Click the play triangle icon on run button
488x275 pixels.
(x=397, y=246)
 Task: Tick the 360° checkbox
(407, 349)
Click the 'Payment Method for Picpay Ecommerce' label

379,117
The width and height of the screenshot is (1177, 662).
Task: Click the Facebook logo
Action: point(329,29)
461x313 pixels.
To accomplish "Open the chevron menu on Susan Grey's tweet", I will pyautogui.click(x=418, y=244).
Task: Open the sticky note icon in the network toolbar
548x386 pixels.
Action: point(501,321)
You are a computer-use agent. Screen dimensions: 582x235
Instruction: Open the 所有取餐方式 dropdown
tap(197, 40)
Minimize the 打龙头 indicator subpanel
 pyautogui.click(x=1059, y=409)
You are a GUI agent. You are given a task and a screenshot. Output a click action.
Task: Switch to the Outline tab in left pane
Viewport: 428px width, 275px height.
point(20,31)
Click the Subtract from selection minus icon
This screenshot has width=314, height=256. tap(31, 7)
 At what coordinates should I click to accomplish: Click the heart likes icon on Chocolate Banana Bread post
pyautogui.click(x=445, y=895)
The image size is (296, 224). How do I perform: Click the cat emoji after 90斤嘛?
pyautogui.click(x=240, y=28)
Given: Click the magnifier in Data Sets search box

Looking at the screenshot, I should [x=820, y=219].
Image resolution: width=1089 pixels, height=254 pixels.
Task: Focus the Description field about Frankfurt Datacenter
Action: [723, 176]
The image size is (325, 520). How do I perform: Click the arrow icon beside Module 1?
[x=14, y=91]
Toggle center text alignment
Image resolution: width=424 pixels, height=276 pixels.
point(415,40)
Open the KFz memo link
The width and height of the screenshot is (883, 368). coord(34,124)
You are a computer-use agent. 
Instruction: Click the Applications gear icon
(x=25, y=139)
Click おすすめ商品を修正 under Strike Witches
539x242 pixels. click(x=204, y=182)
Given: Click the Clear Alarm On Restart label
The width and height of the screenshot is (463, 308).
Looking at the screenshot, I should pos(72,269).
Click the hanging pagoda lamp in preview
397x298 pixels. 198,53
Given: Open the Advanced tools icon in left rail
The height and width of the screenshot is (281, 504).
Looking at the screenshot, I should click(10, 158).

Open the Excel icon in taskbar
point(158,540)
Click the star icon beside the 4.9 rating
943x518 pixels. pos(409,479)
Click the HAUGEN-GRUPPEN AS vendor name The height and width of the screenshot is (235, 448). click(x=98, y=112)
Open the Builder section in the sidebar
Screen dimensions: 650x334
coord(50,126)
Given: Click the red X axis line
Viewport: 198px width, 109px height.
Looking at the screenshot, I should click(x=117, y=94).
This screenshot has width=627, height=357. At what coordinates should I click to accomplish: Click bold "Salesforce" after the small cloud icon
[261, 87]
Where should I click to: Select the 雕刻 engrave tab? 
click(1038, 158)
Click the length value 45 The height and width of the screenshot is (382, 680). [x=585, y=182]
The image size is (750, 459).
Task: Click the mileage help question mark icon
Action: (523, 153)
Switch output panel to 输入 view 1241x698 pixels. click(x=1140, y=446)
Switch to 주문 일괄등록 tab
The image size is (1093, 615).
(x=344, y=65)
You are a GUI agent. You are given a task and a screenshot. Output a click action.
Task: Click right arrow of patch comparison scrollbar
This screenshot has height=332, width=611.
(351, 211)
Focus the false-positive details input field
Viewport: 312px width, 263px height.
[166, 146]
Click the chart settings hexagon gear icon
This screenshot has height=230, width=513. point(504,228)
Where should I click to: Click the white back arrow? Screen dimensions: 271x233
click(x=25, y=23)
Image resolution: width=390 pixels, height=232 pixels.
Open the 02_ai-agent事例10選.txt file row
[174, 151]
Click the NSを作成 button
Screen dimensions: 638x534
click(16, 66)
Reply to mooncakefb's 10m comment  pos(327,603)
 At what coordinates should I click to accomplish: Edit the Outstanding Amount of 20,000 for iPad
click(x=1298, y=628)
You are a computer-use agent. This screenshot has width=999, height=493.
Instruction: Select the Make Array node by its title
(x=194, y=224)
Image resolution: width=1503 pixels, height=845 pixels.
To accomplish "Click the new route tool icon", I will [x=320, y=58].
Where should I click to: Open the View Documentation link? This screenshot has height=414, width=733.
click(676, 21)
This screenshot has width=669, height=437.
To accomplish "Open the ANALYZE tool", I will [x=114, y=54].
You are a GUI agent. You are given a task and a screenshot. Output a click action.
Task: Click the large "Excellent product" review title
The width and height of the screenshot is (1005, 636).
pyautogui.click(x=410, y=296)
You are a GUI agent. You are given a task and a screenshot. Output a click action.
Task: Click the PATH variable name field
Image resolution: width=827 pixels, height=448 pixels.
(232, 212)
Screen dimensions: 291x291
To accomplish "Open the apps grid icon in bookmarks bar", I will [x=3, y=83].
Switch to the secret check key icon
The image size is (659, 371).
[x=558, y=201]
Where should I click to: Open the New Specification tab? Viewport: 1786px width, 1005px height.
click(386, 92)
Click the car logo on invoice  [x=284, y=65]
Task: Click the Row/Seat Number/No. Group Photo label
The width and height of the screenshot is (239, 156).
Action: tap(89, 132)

PROBLEM DESCRIPTION
Write out all the records again, swapping "Screen dimensions" for "Display size" wherever it appears, and change nothing else.

EXERCISE ANSWER
Click the play triangle icon on run button
488x275 pixels.
(x=397, y=246)
 Task: Tick the 360° checkbox
(407, 349)
Click the 'Payment Method for Picpay Ecommerce' label

379,117
The width and height of the screenshot is (1177, 662).
Task: Click the Facebook logo
Action: point(329,29)
461x313 pixels.
To accomplish "Open the chevron menu on Susan Grey's tweet", I will pyautogui.click(x=418, y=244).
Task: Open the sticky note icon in the network toolbar
548x386 pixels.
Action: point(501,321)
You are a computer-use agent. Display size: 582x235
Instruction: Open the 所有取餐方式 dropdown
tap(197, 40)
Minimize the 打龙头 indicator subpanel
 pyautogui.click(x=1059, y=409)
You are a GUI agent. You are given a task and a screenshot. Output a click action.
Task: Switch to the Outline tab in left pane
Viewport: 428px width, 275px height.
point(20,31)
Click the Subtract from selection minus icon
This screenshot has width=314, height=256. tap(31, 7)
 At what coordinates should I click to accomplish: Click the heart likes icon on Chocolate Banana Bread post
pyautogui.click(x=445, y=895)
The image size is (296, 224). How do I perform: Click the cat emoji after 90斤嘛?
pyautogui.click(x=240, y=28)
Given: Click the magnifier in Data Sets search box

Looking at the screenshot, I should [x=820, y=219].
Image resolution: width=1089 pixels, height=254 pixels.
Task: Focus the Description field about Frankfurt Datacenter
Action: [723, 176]
The image size is (325, 520). How do I perform: Click the arrow icon beside Module 1?
[x=14, y=91]
Toggle center text alignment
Image resolution: width=424 pixels, height=276 pixels.
point(415,40)
Open the KFz memo link
The width and height of the screenshot is (883, 368). coord(34,124)
You are a computer-use agent. 
Instruction: Click the Applications gear icon
(x=25, y=139)
Click おすすめ商品を修正 under Strike Witches
539x242 pixels. click(x=204, y=182)
Given: Click the Clear Alarm On Restart label
The width and height of the screenshot is (463, 308).
Looking at the screenshot, I should pos(72,269).
Click the hanging pagoda lamp in preview
397x298 pixels. 198,53
Given: Open the Advanced tools icon in left rail
The height and width of the screenshot is (281, 504).
Looking at the screenshot, I should click(10, 158).

Open the Excel icon in taskbar
point(158,540)
Click the star icon beside the 4.9 rating
943x518 pixels. pos(409,479)
Click the HAUGEN-GRUPPEN AS vendor name The height and width of the screenshot is (235, 448). click(x=98, y=112)
Open the Builder section in the sidebar
Display size: 650x334
coord(50,126)
Given: Click the red X axis line
Viewport: 198px width, 109px height.
Looking at the screenshot, I should click(x=117, y=94).
This screenshot has width=627, height=357. At what coordinates should I click to accomplish: Click bold "Salesforce" after the small cloud icon
[261, 87]
Where should I click to: Select the 雕刻 engrave tab? 
click(1038, 158)
Click the length value 45 The height and width of the screenshot is (382, 680). [x=585, y=182]
The image size is (750, 459).
Task: Click the mileage help question mark icon
Action: (523, 153)
Switch output panel to 输入 view 1241x698 pixels. click(x=1140, y=446)
Switch to 주문 일괄등록 tab
The image size is (1093, 615).
(x=344, y=65)
You are a GUI agent. You are given a task and a screenshot. Output a click action.
Task: Click right arrow of patch comparison scrollbar
This screenshot has height=332, width=611.
(351, 211)
Focus the false-positive details input field
Viewport: 312px width, 263px height.
[166, 146]
Click the chart settings hexagon gear icon
This screenshot has height=230, width=513. point(504,228)
Where should I click to: Click the white back arrow? Display size: 271x233
click(x=25, y=23)
Image resolution: width=390 pixels, height=232 pixels.
Open the 02_ai-agent事例10選.txt file row
[174, 151]
Click the NSを作成 button
Display size: 638x534
click(16, 66)
Reply to mooncakefb's 10m comment  pos(327,603)
 At what coordinates should I click to accomplish: Edit the Outstanding Amount of 20,000 for iPad
click(x=1298, y=628)
You are a computer-use agent. This screenshot has width=999, height=493.
Instruction: Select the Make Array node by its title
(x=194, y=224)
Image resolution: width=1503 pixels, height=845 pixels.
To accomplish "Click the new route tool icon", I will [x=320, y=58].
Where should I click to: Open the View Documentation link? This screenshot has height=414, width=733.
click(676, 21)
This screenshot has width=669, height=437.
To accomplish "Open the ANALYZE tool", I will [x=114, y=54].
You are a GUI agent. You are given a task and a screenshot. Output a click action.
Task: Click the large "Excellent product" review title
The width and height of the screenshot is (1005, 636).
pyautogui.click(x=410, y=296)
You are a GUI agent. You are given a task and a screenshot. Output a click action.
Task: Click the PATH variable name field
Image resolution: width=827 pixels, height=448 pixels.
(232, 212)
Display size: 291x291
To accomplish "Open the apps grid icon in bookmarks bar", I will [x=3, y=83].
Switch to the secret check key icon
The image size is (659, 371).
[x=558, y=201]
Where should I click to: Open the New Specification tab? Viewport: 1786px width, 1005px height.
click(386, 92)
Click the car logo on invoice  [x=284, y=65]
Task: Click the Row/Seat Number/No. Group Photo label
The width and height of the screenshot is (239, 156).
Action: tap(89, 132)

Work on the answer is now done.